Section 28. Treatment for LTBI.
(1) A resident or staff member with a TST conversion or a BAMT conversion shall be considered to be recently infected with Mycobacterium tuberculosis.
(2) Recently infected persons shall have a medical evaluation, which may include an HIV test, and shall include a chest x-ray.
(3)
(a) Individuals who meet the criteria listed in subsection (1) of this section and have no signs or symptoms of tuberculosis disease by medical evaluation or chest x-ray shall be offered treatment for LTBI with isoniazid for nine (9) months or rifampin for four (4) months, in collaboration with the local health department, unless medically contraindicated as determined by a licensed physician.
(b) Medications shall be administered to residents upon the written order of a physician and shall be given by DOPT.
(4)
(a) If a resident or staff member refuses treatment for LTBI or has a medical contraindication, the individual shall be advised of the clinical symptoms of active TB disease, and have an interval medical history for clinical symptoms of active TB disease every six (6) months during the two (2) years following conversion.
(b) A resident less than five (5) years of age who has a status change on admission to the facility or on annual testing shall be seen and monitored by a pediatrician.
(c) A resident or staff member who has a TST result of ten (10) millimeters or more induration or a positive BAMT at the time of admission of the resident or employment of the staff member shall be offered treatment for LTBI.
(d) A resident or staff member who has a TST result of five (5) or more millimeters of induration at the time of admission or employment and who has medical reasons (e.g.

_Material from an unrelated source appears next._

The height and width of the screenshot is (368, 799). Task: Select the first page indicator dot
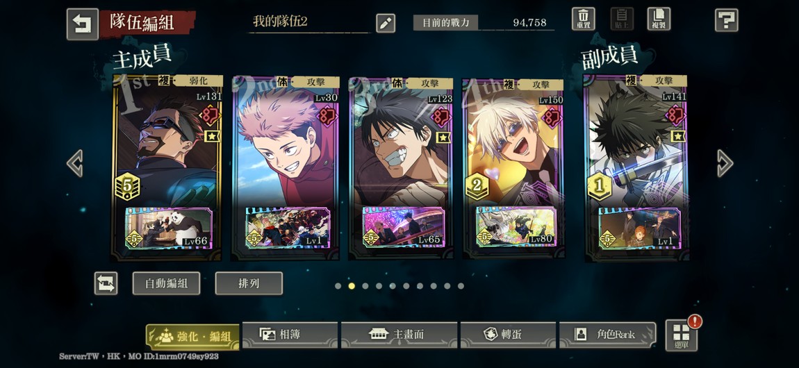coord(338,286)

HIV-infected persons, immunosuppression, or recent contacts of persons with active TB disease) for his or her TST result to be interpreted as positive shall be offered treatment for LTBI.

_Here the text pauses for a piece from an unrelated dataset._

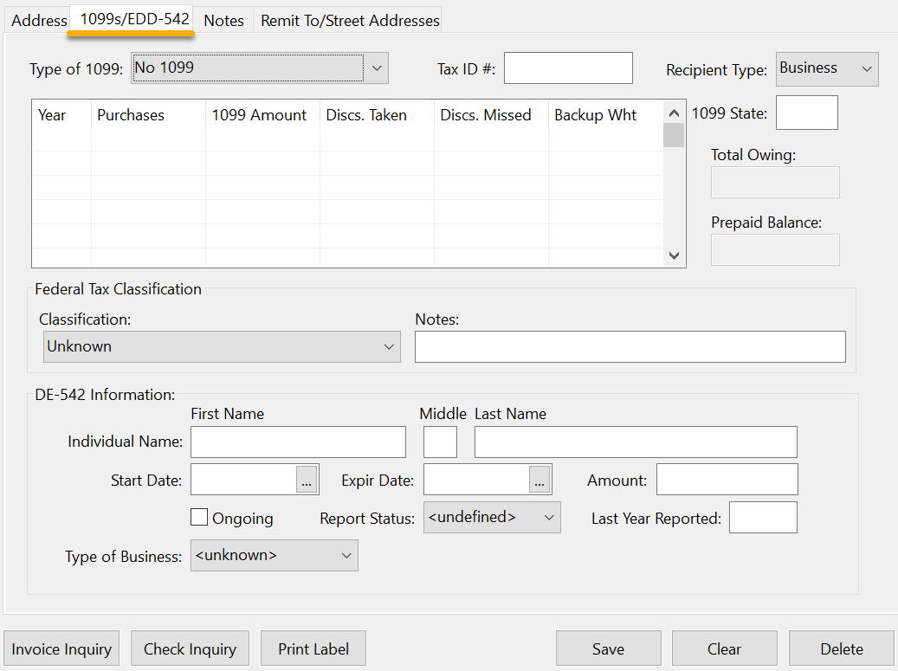898x671 pixels.
Task: Delete the vendor record
Action: tap(841, 648)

(e) If a resident or staff member refuses treatment for LTBI detected on admission or employment or has a medical contraindication, the individual shall be educated about the clinical symptoms of active TB disease, and have an interval medical history for symptoms of active TB disease every six (6) months during the two (2) years following admission or employment. The education shall be documented in either the resident's medical record or the employee's health record.
(5) A resident who stays longer than one (1) year in the facility or staff member who documents completion of treatment for LTBI shall:
(a) Be exempt from further requirements for TSTs or BAMTs; and
(b) Receive education on the symptoms of active TB disease during his or her annual tuberculosis risk assessment and any other monitoring in accordance with Sections 21 or 26, or this section of this administrative regulation.

902 KAR 20:320

17 Ky.R. 2110; Am. 2452; eff. 3-12-1991; 19 Ky.R. 1202; 1613; 1772; eff. 1-27-1993; 21 Ky.R. 1572; 1889; eff. 2-10-1995; 23 Ky.R. 2309; 3053; eff. 2-19-97; 24 Ky.R. 1966; eff. 5-18-1998; 32 Ky.R. 517; 667; eff. 10-19-2005; 37 Ky.R. 1574; 2223; 2402; eff. 5-6-2011; 41 Ky.R. 2393; 42 Ky.R. 698; eff. 11-18-2015; TAm eff. 3-20-2020; Cert Eff. 11-23-2021.